HLA Class I restricted CD8+ and Class II restricted CD4+ T cells are implicated in the pathogenesis of nevirapine hypersensitivity.

ABSTRACT

OBJECTIVES: This study sought to examine nevirapine hypersensitivity (NVP HSR) phenotypes and their relationship with differing major histocompatibility complex (MHC) Class I and Class II alleles and the associated CD4 and CD8 T-cell NVP-specific responses and their durability over time. METHODS: A retrospective cohort study compared HIV-positive patients with NVP HSR, defined by fever and hepatitis and/or rash, with those tolerant of NVP for more than 3 months. Covariates included class I (HLA-A, B, C) and class II (HLA-DR) alleles.

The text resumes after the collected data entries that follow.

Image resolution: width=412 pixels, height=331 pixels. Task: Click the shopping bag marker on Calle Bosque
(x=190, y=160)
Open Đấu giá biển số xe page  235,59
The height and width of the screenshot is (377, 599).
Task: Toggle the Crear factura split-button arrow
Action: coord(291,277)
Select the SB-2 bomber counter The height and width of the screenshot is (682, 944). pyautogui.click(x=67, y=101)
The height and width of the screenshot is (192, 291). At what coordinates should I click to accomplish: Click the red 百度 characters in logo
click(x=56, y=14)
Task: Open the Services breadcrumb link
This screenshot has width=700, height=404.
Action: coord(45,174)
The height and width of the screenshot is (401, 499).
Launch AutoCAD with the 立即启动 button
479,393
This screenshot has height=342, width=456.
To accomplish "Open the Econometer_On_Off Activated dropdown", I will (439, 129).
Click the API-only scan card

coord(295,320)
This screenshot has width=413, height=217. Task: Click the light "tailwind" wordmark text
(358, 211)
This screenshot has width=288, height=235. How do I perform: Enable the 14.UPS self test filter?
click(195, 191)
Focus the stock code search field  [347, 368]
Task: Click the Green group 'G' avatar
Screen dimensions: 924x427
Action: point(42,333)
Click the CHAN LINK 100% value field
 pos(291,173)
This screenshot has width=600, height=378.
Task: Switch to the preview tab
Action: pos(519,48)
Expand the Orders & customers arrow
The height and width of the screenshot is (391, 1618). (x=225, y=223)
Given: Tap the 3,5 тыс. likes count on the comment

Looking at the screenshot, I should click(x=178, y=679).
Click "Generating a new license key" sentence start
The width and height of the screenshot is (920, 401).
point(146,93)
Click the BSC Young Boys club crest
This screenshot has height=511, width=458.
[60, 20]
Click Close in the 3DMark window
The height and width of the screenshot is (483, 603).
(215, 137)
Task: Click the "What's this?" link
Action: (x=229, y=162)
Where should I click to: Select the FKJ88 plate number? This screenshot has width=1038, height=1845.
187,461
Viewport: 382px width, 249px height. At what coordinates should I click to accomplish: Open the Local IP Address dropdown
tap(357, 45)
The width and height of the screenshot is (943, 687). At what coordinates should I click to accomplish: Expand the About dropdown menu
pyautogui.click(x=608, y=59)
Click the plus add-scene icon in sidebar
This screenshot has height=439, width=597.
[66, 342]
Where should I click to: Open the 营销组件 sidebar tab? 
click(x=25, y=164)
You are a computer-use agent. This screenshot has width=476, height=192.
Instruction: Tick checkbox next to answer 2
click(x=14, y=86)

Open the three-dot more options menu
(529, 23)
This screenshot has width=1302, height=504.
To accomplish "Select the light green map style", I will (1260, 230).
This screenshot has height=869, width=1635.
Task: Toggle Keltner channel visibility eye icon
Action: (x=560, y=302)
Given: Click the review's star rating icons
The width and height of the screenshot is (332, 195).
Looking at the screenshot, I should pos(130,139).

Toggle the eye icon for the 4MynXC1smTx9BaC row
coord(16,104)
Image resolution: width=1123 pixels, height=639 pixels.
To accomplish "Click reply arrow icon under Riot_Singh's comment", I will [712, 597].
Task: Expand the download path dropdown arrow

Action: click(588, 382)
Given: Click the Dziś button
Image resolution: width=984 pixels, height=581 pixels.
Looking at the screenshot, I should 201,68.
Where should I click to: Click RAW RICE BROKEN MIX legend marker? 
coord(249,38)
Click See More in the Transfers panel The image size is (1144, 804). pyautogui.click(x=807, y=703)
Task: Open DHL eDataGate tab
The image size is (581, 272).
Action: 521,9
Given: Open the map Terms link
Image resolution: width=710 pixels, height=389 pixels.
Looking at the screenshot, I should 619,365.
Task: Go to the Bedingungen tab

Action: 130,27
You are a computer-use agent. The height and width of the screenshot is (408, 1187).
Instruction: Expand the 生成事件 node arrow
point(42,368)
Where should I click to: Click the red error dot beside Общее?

Cellular studies examined NVP-specific CD4 and CD8 T-cell responses by interferon-gamma (IFNγ) ELISpot assay and intracellular cytokine staining (ICS). RESULTS: NVP HSR occurred in 19 out of 451 (4%) NVP-exposed individuals between March 1993 and December 2011. HLA associations were phenotype dependent with HLA-DRB1*01  01 associated with hepatitis (P = 0.02); HLA-B*35  01 and HLA-Cw4 associated with cutaneous NVP HSR (P = 0.001, P = 0.01), and HLA-Cw*08 was associated with NVP HSR with eosinophilia (P = 0.04) and multisystemic NVP HSR (P = 0.02). NVP-specific INFγ responses waned significantly more than 3 months from the original reaction and were diminished or completely abrogated when either CD4 or CD8 T cells were depleted from the peripheral blood mononuclear cells culture. CONCLUSION: The association of specific class I and II allele pairings with specific phenotypes of NVP HSR, and cellular studies showing both CD4 and CD8 T-cell NVP-specific responses suggest that specific combinations of NVP reactive class I restricted CD8 and class II restricted CD4 T cells contribute to the immunopathogenesis of NVP HSR.